Kata kunci: ADSCs, ascorbic acid, platelet-rich plasma, rekayasa jaringan, scaffold sutera
ABSTRACT
There are three components of tissue engineering which are cell, nutrient, and scaffold. Adipose-derived stem cells (ADSCs) have been used as cell source of tissue engineering. To support the cell proliferation, the medium should be contained serum as nutrition such as fetal bovine serum (FBS), combination of FBS and L-ascorbic acid 2-phosphate (LAA) or platelet-rich plasma (PRP). In this study, silk from Bombyx mori was fabricated into scaffold with pore of size 100μm then ADSC was cultured on scaffold in medium containing 10% FBS, 10% FBS-LAA or 10% PRP. This study observed ADSCs proliferation on polystyrene substrate and biocompability of silk scaffold in medium containing 10% FBS, 10% FBS-LAA and 10% PRP. The results showed that the three groups of medium which contain FBS, FBS-LAA, or PRP
can support proliferation rate of ADSCs. There is no significant different of various medium on ploriferation rate of ADSCs towards biocompability of silk scaffold. The conclusion of this study is silk scaffold can be used as ADSCs substrate to develop tissue engineering.

*Informasi yang ditampilkan*
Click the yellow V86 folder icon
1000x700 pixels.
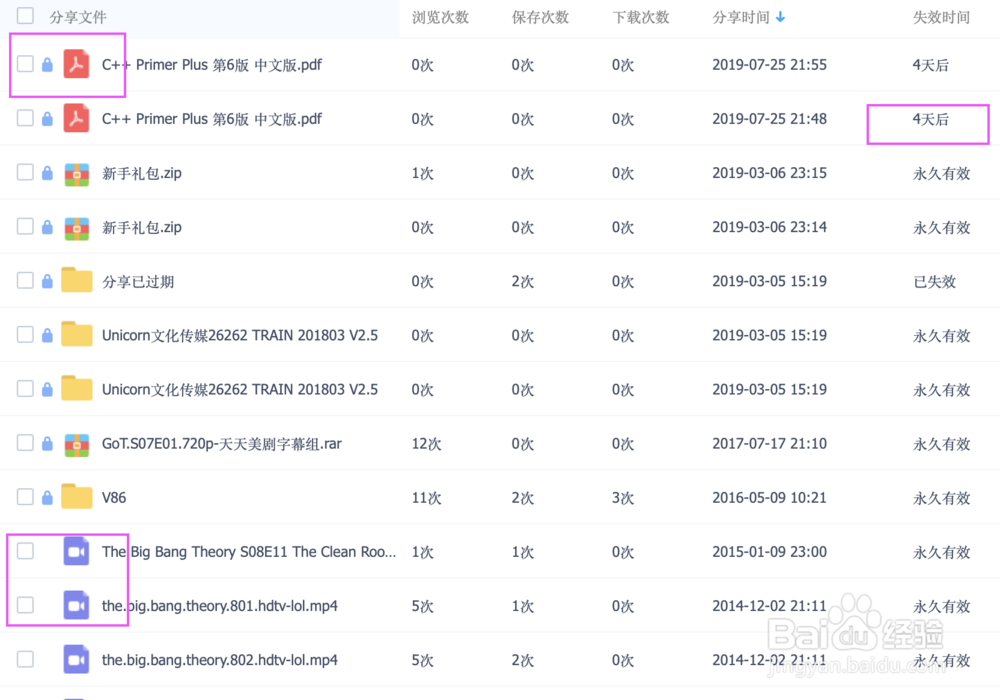point(77,497)
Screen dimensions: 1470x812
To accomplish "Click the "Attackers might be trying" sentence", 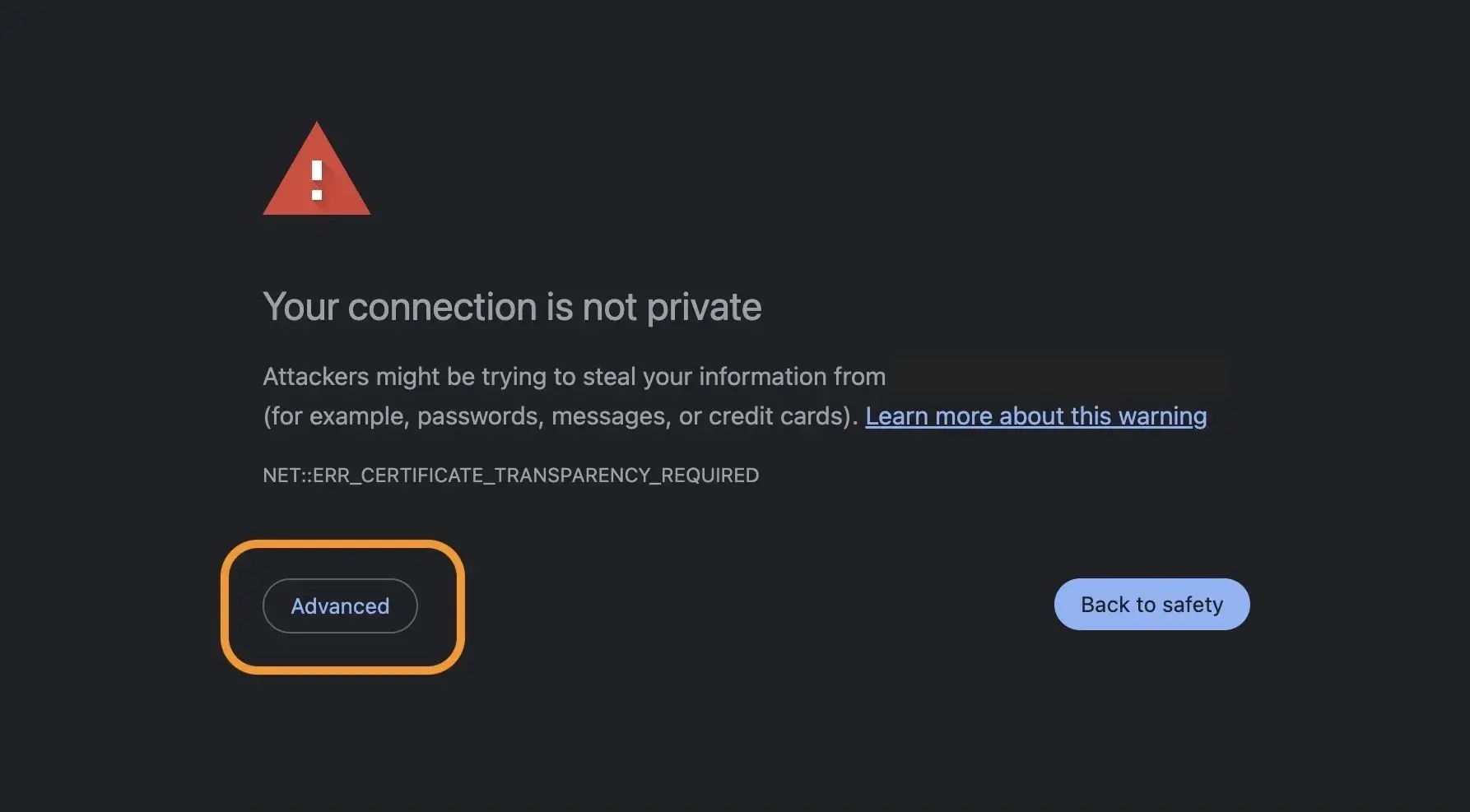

*Tugas A*
Jawab pertanyaan berikut berdasarkan abstrak tentang scaffold sutera untuk ADSCs.
(i) Apa saja tiga komponen rekayasa jaringan yang disebutkan?
(ii) Sutera dari organisme apa yang dibuat menjadi scaffold, dan berapa ukuran porinya?
(iii) Apa kesimpulan penelitian ini?
*Tugas B*
Teruskan abstrak tentang scaffold sutera untuk ADSCs, mulai setelah kalimat terakhirnya.

*Jawaban A*
(i) Sel, nutrisi, dan scaffold.
(ii) Sutera dari Bombyx mori, dengan ukuran pori 100 μm.
(iii) Scaffold sutera dapat dipakai sebagai substrat ADSCs untuk mengembangkan rekayasa jaringan.

*Jawaban B*
Keywords: ADSCs, ascorbic acid, platelet-rich plasma, silk scaffold, tissue engineering
PENDAHULUAN
Rekayasa jaringan merupakan salah satu solusi untuk menyediakan kebutuhan akan jaringan atau organ. Teknologi rekayasa jaringan memerlukan sel, nutrisi, dan scaffold (O'brien, 2011). Sumber sel untuk mengembangkan rekayasa jaringan dapat berasal dari sel asal jaringan dewasa atau sel punca, namun pada umumnya sel asal jaringan dewasa terbatas jumlah dan proliferasinya sehingga sel punca lebih banyak dimanfaatkan sebagai sumber sel. Sel punca asal jaringan lemak atau disebut sebagai adipose-derived stem cells (ADSCs) dilaporkan memiliki sifat multipotensi, mudah diperoleh dan merupakan limbah pada operasi sedot lemak (Zuk, 2010). Oleh karena itu, ADSCs merupakan kandidat sumber sel punca yang dapat digunakan untuk mempelajari rekayasa jaringan. Komponen kedua dalam rekayasa jaringan adalah nutrisi bagi pertumbuhan sel.
Medium yang digunakan untuk mendukung pertumbuhan ADSCs diantaranya adalah medium yang mengandung serum. Serum tersebut dapat berasal dari hewan atau manusia seperti fetal bovine serum (FBS) atau platelet-rich plasma (PRP). Laporan studi pendahuluan menunjukkan bahwa medium mengandung FBS atau PRP dapat meningkatkan pertumbuhan ADSCs (Suryani et al., 2013). Kombinasi FBS dengan L-ascorbic acid dilaporkan juga dapat meningkatkan pertumbuhan sel fibroblas dan sel osteo (Hata & Senoo, 1989; Takamizawa et al., 2004). Efektifitas dari ketiga medium tersebut perlu dilakukan studi terhadap pertumbuhan ADSCs dalam mempelajari rekayasa jaringan. Komponen terakhir dalam rekayasa jaringan adalah scaffold.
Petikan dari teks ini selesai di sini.